生誕40周年! ジウジアーロが手がけた「ピアッツァ」誕生のヒミツ

フェンダーミラーもジウジアーロがデザインした

 いすゞの起案したコンセプトからスタートし、イタルデザイン社によって完成に至ったプロトタイプ「SSW」には、一度は欠番となった「アッソ・ディ・フィオーリ」が再び命名され、1979年3月のジュネーヴ・ショーのイタルデザイン社ブースにて、堂々のワールドプレミアを飾った。

●生産モデル“ピアッツァ”への昇華

2000年4月から約1年間におよぶレストア作業を経て、アッソ・ディ・フィオーリはみごと現在の美しい姿を取り戻した(C)中尾博
2000年4月から約1年間におよぶレストア作業を経て、アッソ・ディ・フィオーリはみごと現在の美しい姿を取り戻した(C)中尾博

 極端にシャープなノーズとリトラクタブルのライトカバーが織りなす、超モダンなスーパーカー的アピアランス。およびエクステリアに負けず未来的なインテリアは、たちまち世界中の自動車エンスージアストを魅了することになる。
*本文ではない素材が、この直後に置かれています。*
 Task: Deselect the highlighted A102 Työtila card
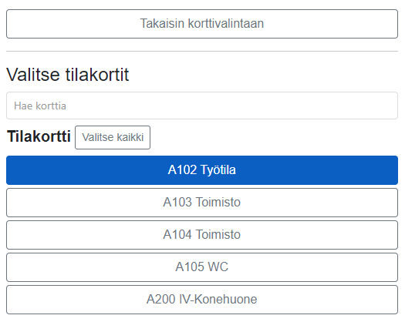202,170
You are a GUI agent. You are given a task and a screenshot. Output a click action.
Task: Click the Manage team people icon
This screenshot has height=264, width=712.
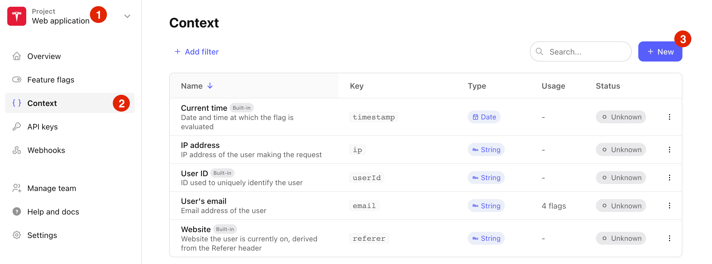pyautogui.click(x=17, y=188)
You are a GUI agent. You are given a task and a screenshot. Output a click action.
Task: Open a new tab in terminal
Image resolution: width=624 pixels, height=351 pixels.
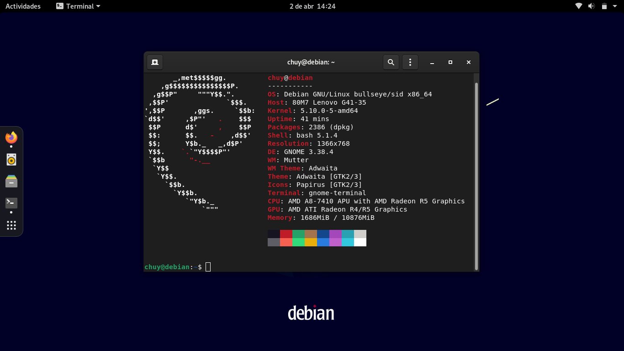155,62
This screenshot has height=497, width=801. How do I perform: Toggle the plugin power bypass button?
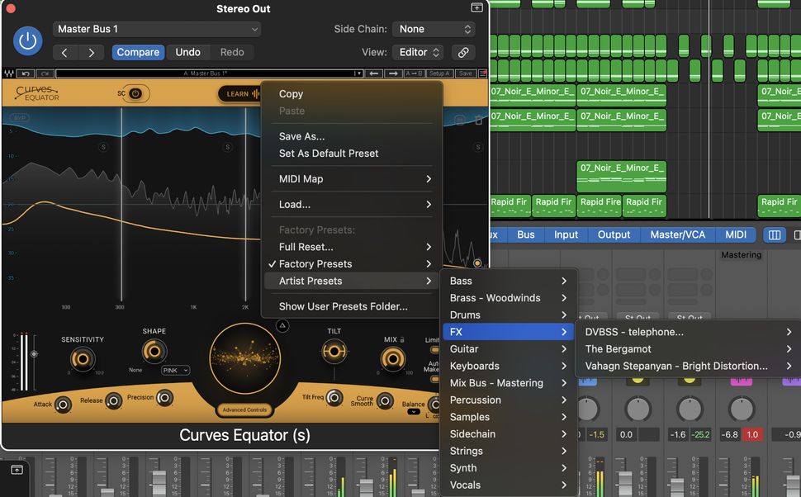28,40
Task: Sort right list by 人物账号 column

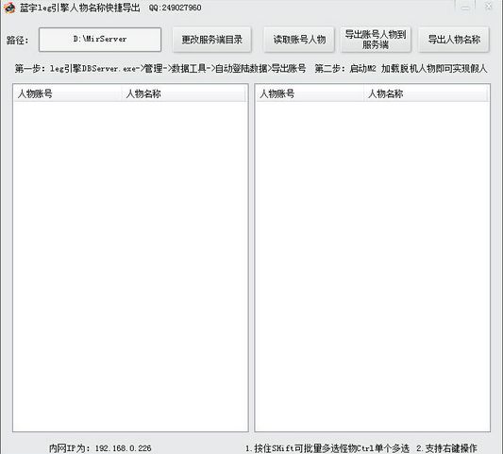Action: [310, 93]
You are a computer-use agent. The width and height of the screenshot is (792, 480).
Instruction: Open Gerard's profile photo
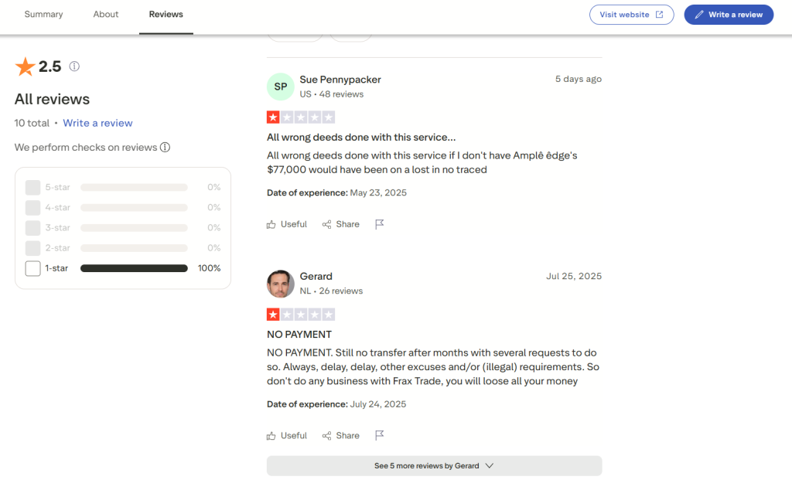click(x=280, y=284)
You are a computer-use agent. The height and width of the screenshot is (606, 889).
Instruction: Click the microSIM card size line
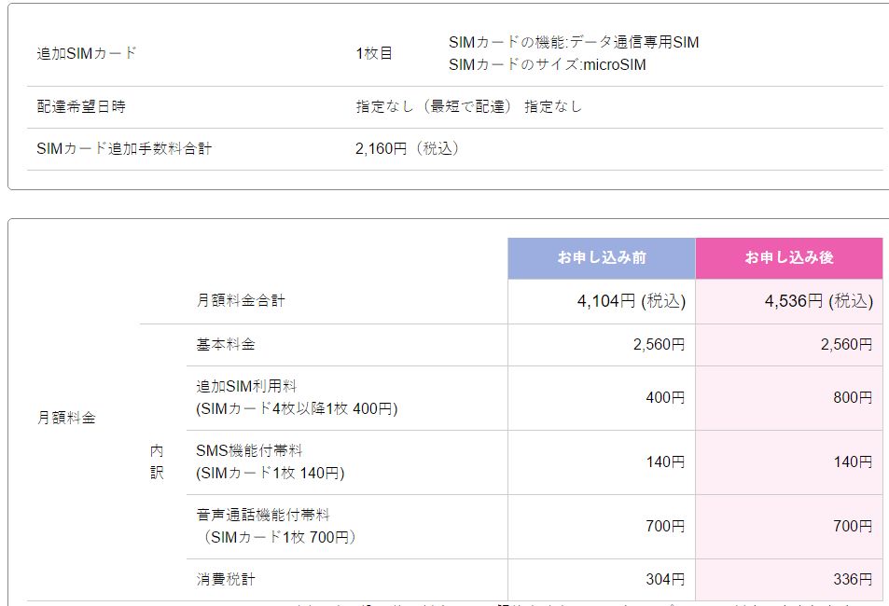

 また同年秋の東京モーターショーでは、ホイールのデザイン変更やサイドマーカーの追加など、よりピアッツァに近いディテールが加えられるとともに、いすゞ主導の試作車であることを暗示する「いすゞX」のネーミングも与えられたうえで再登場。巷では市販を待望するリクエストが、日に日に高まっていた。

 しかし実際のところ、ジュネーヴ・ショーにて発表された時点では、生産化、すなわち後の「ピアッツァ」に至る道筋が、既に正式スタートしていたという。

 その概要はアッソ・ディ・フィオーリと同じく、PF系ジェミニをベースとするFRの5座クーペで、2リッターに拡大された4気筒エンジンは上級グレードの「XG」と「XE」がDOHC、ベーシック版がSOHCとされた。

 そして117クーペが生産化された時と同様、ピアッツァ生産化計画においても素晴らしい能力を発揮したのが、いすゞ社内のデザインチームだった。

 いすゞのデザインチームは、初代デザイン部長となった故・井ノ口誼が率いていた時代から、技術力および見識の高さでは、日本の自動車メーカーのなかでも特別な存在だったとされている。そんな彼らにとっても、生産化を意識してデザインされていたとはいえ、一品製作のコンセプトカーとして製作されたアッソ・ディ・フィオーリを量産車として仕立て直すための作業は、大変な苦難だったという。

 その一方で、ピアッツァ発売ののちファンやメディアたちから「日本独自のデザイン」と勝手に決めつけられ、酷評を受けることになってしまったフェンダーミラーも、実は日本の交通法規を考慮してジウジアーロ自らデザインするなど、生産化プロセスについてもイタルデザイン社が密接に関与していた。

 そして、いすゞの生産化担当デザイナーが足しげくイタリア・トリノまで通い、長期逗留する。あるいは、ジウジアーロ自身もしばしば藤沢のいすゞ本社開発室を訪れ、両者の間では活発な議論が交わされた。そして、ジウジアーロによる美的側面と実用性の両立を図るべく、ミリ単位にもおよぶシビア極まる調整作業がおこなわれたとのことである。

 その結果、同時代のPF系(初代)ジェミニのコンポーネンツを使用するという厳しい条件を満たしつつ、ほぼアッソ・ディ・フィオーリを再現した生産型ピアッツァの実現に至ったのだ。

 こうして誕生したピアッツァは、まさしく日本自動車史における金字塔ともいうべき1台となった。生産モデルとは思えないほどに美しいクーペは、イタルデザイン社、そしていすゞ自動車のなかから誰一人欠けたとしても、完成には至らなかったに違いないであろう。